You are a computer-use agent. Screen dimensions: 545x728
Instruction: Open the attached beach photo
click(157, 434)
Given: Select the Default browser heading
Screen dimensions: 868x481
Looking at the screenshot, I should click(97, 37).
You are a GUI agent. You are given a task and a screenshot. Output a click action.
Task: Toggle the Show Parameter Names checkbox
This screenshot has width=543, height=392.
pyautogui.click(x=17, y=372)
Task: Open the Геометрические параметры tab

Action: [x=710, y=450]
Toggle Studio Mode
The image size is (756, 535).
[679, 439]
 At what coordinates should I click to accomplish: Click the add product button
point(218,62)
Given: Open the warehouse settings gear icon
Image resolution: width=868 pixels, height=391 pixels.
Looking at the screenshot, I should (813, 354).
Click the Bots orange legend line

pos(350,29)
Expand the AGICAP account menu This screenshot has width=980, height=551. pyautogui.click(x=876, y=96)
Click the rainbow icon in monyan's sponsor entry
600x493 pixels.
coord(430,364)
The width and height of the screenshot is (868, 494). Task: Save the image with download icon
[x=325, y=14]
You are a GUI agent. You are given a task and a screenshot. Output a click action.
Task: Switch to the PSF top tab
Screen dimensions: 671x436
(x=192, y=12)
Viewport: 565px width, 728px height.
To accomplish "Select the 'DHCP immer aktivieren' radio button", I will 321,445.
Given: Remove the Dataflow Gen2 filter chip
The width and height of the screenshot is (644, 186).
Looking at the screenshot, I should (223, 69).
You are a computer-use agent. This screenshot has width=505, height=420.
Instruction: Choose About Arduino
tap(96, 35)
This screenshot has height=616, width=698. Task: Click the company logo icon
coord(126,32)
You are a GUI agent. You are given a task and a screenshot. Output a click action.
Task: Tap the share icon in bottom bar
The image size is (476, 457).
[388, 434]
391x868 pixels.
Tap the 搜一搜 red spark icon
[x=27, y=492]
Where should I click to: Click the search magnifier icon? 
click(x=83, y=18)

• [The problem]
Repeat the material above in full. Match it exactly.

• [Answer to this task]
You are a computer-use agent. Screen dimensions: 545x728
Instruction: Open the attached beach photo
click(157, 434)
Given: Select the Default browser heading
Screen dimensions: 868x481
Looking at the screenshot, I should click(97, 37).
You are a GUI agent. You are given a task and a screenshot. Output a click action.
Task: Toggle the Show Parameter Names checkbox
This screenshot has width=543, height=392.
pyautogui.click(x=17, y=372)
Task: Open the Геометрические параметры tab

Action: [x=710, y=450]
Toggle Studio Mode
The image size is (756, 535).
[679, 439]
 At what coordinates should I click to accomplish: Click the add product button
point(218,62)
Given: Open the warehouse settings gear icon
Image resolution: width=868 pixels, height=391 pixels.
Looking at the screenshot, I should (813, 354).
Click the Bots orange legend line

pos(350,29)
Expand the AGICAP account menu This screenshot has width=980, height=551. pyautogui.click(x=876, y=96)
Click the rainbow icon in monyan's sponsor entry
600x493 pixels.
coord(430,364)
The width and height of the screenshot is (868, 494). Task: Save the image with download icon
[x=325, y=14]
You are a GUI agent. You are given a task and a screenshot. Output a click action.
Task: Switch to the PSF top tab
Screen dimensions: 671x436
(x=192, y=12)
Viewport: 565px width, 728px height.
To accomplish "Select the 'DHCP immer aktivieren' radio button", I will 321,445.
Given: Remove the Dataflow Gen2 filter chip
The width and height of the screenshot is (644, 186).
Looking at the screenshot, I should (223, 69).
You are a computer-use agent. This screenshot has width=505, height=420.
Instruction: Choose About Arduino
tap(96, 35)
This screenshot has height=616, width=698. Task: Click the company logo icon
coord(126,32)
You are a GUI agent. You are given a task and a screenshot. Output a click action.
Task: Tap the share icon in bottom bar
The image size is (476, 457).
[388, 434]
391x868 pixels.
Tap the 搜一搜 red spark icon
[x=27, y=492]
Where should I click to: Click the search magnifier icon? 
click(x=83, y=18)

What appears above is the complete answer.